Based on the Pulitzer Prize-winning book by Lawrence Wright, The Looming Tower traces the events leading up to attacks on the World Trade Center through behind-the-scenes dramatizations of the FBI and CIA. This Hulu series will leave you pissed off and devastated in the final moments, making you want to bang your head against the wall thinking of the missteps made and hiding of information that allowed it to happen.
Our Rating

Genre(s): Television, Drama

Director: Dan Futterman, Alex Gibney, Lawrence Wright

Actors: Jeff Daniels, Tahar Rahim, Alec Baldwin, Peter Sarsgaard, Michael Stuhlbarg

Year: 2018

MPAA Rating: NR

Country: USA

In the late 1990s, the U.S. government was carefully watching the rising threat of Osama Bin Laden and Al-Qaeda. The series of events started stacking up, from the 1998 bombings of U.S. Embassys in Kenya and Tanzania (killing over 200 people between them), to the attack on the USS Cole in the waters of Yemen, where 17 sailors were killed and scores injured. At the time, Bin Laden (referred to as “Usama” Bin Laden in the series), was giving very blatant warnings of death and destruction that he planned to reap. He warned very clearly that the biggest was yet to come… and it did, on September 11, 2001.

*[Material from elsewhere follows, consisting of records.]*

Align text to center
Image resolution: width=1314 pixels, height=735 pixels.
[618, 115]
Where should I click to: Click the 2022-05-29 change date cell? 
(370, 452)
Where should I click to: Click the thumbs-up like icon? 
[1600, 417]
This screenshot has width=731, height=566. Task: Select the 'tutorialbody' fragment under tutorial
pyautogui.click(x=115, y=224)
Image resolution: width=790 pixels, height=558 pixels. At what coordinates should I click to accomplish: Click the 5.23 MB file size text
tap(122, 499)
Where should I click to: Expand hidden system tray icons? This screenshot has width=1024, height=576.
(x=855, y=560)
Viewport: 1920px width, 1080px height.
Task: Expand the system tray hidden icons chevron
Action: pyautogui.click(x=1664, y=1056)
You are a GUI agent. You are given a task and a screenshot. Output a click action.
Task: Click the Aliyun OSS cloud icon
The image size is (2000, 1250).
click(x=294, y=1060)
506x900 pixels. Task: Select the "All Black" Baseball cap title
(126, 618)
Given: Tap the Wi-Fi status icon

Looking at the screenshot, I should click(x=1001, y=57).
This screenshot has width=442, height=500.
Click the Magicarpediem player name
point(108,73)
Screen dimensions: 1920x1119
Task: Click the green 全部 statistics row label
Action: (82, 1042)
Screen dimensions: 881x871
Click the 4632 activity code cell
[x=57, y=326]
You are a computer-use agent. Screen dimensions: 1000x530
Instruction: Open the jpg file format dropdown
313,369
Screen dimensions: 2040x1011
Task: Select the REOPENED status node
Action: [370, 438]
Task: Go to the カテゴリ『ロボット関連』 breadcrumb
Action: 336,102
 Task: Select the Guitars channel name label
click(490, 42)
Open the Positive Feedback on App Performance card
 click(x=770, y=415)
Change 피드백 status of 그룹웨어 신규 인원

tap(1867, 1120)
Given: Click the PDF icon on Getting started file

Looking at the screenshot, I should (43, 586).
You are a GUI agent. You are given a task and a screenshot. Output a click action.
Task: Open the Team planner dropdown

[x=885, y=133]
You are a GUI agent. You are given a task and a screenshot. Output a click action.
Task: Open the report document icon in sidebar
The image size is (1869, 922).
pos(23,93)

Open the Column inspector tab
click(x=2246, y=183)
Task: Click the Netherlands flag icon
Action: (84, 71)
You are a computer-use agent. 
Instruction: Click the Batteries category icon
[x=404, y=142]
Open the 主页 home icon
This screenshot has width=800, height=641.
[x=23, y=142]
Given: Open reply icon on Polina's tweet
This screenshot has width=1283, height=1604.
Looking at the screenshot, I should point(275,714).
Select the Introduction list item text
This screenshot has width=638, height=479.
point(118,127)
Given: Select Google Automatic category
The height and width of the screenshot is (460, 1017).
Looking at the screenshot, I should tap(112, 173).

The Looming Tower‘s key players are John O’Neill (Jeff Daniels) of the FBI, the chief investigator of Bin Laden; new FBI agent Ali Soufan (Tahar Rahim), fresh from Quantico, and one of the few Arabic-speaking people in the whole agency; and Martin Schmidt (Peter Sarsgaard) and his “Manson-like” group of women who run the CIA’s investigations of Al Qaeda and Bin Laden. Throw in a bunch of other personalities like Dick Clarke (Michael Stuhlbarg), the chief counter-terrorism adviser to first Clinton, then briefly George W. Bush, and George Tenet (Alec Baldwin), Director of Central Intelligence, and you have a whole lot of people with communication issues.

The Looming Tower works best as a thriller, when you see the terrorists set up for, train, and successfully pull off their horrific acts. There seems to be some dramatic license, like a young boy’s presence links the bombing of an Al Qaeda camp to the bombing of the USS Cole, or an FBI agent (Bill Camp) has drinks (and implied more) with a beautiful woman at the Nairobi embassy, only to find himself desperately searching for her body in the rubble the next day. But for all I know, these events happened, and they end up being quite effective. Less effective are some of the dragging, distracting glimpses into the “home lives” of these men (yes, all men). Like it was apparently true that O’Neill not only had a wife but at least two girlfriends–but I really really didn’t need to see multiple sex scenes involving Jeff Daniels.

Standouts in the cast were two actors that I hadn’t seen before. Tahar Rahim, probably the least known of the leads, has one of the most important central roles as FBI agent Ali Soufan. Soufan not only is a new agent, but is an immigrant from Lebanon and a Muslim. His familiarization of the culture of the region proves key. For me, another scene stealer is the weathered, mustachioed Bill Camp, an agent who has been around the block with retirement looming. To see how the Kenyan bombing breaks him is heartbreaking in itself.

The Looming Tower, at about 10 hours long, could have been tightened up a bit. But when it is good, it is very good. And what it reveals, how the bitter infighting between the CIA and FBI perhaps contributed to the “success” of the terrorist acts of 9/11, is shocking and appalling. For those revelations alone, The Looming Tower is worthy viewing.

SPECIAL FEATURES

Extras include a behind the scenes featurette about the locations, plus interviews with the cast, the real FBI agent Ali Soufan, author Lawrence Wright, and the producers of the series. There is also audio commentary on the pilot and the 9/11 finale episodes.